2012-08-02 13:11:28

by Glauber Costa

[permalink] [raw]
Subject: [PATCH] slub: use free_page instead of put_page for freeing kmalloc allocation

The slab allocators provide its users with memory regions, with very few
placement guarantees. No user should assume an actual page is given by
kmalloc calls that are multiple of a page in size. This means that we
can be sure that every sane user of the interface would not mess with
the page reference counting of the underlying page.
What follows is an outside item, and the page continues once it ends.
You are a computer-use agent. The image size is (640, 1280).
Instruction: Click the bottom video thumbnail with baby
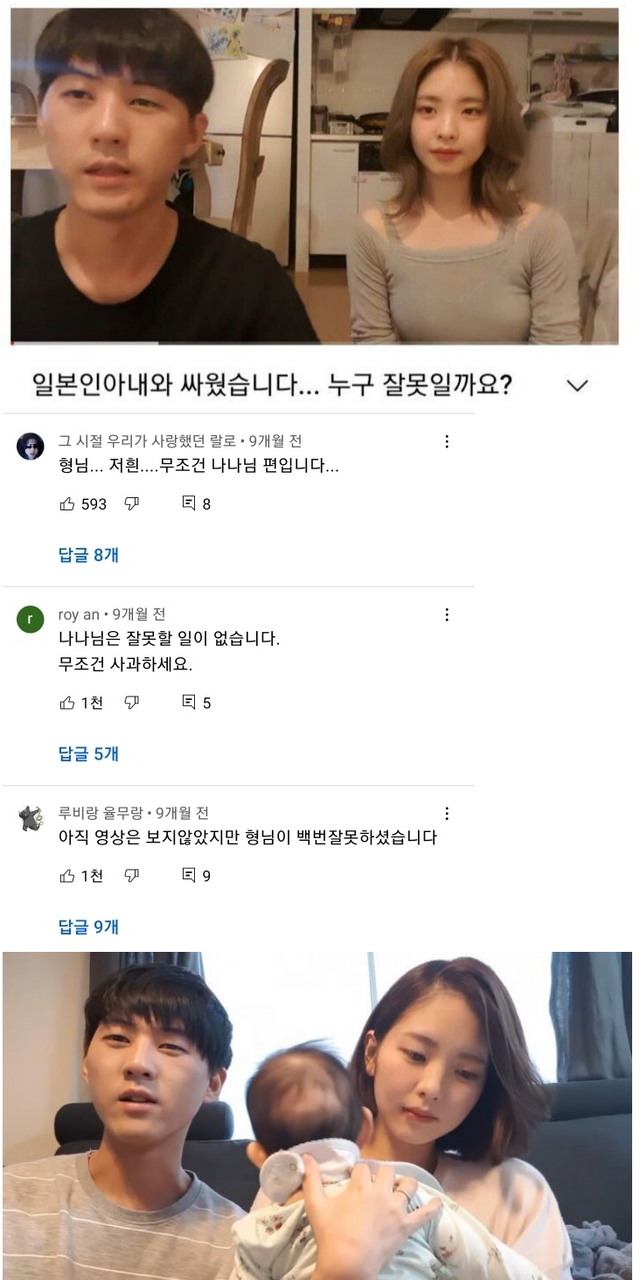pyautogui.click(x=316, y=1115)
When freeing objects, the slub allocator will most of the time free
empty pages by calling __free_pages(). But high-order kmalloc will be
diposed by means of put_page() instead.

It makes no sense to call put_page() in kernel pages that are not
reference counted, which is the case here.

Signed-off-by: Glauber Costa <[email protected]>
CC: David Rientjes <[email protected]>
CC: Pekka Enberg <[email protected]>
CC: Christoph Lameter <[email protected]>
---
mm/slub.c | 2 +-
1 file changed, 1 insertion(+), 1 deletion(-)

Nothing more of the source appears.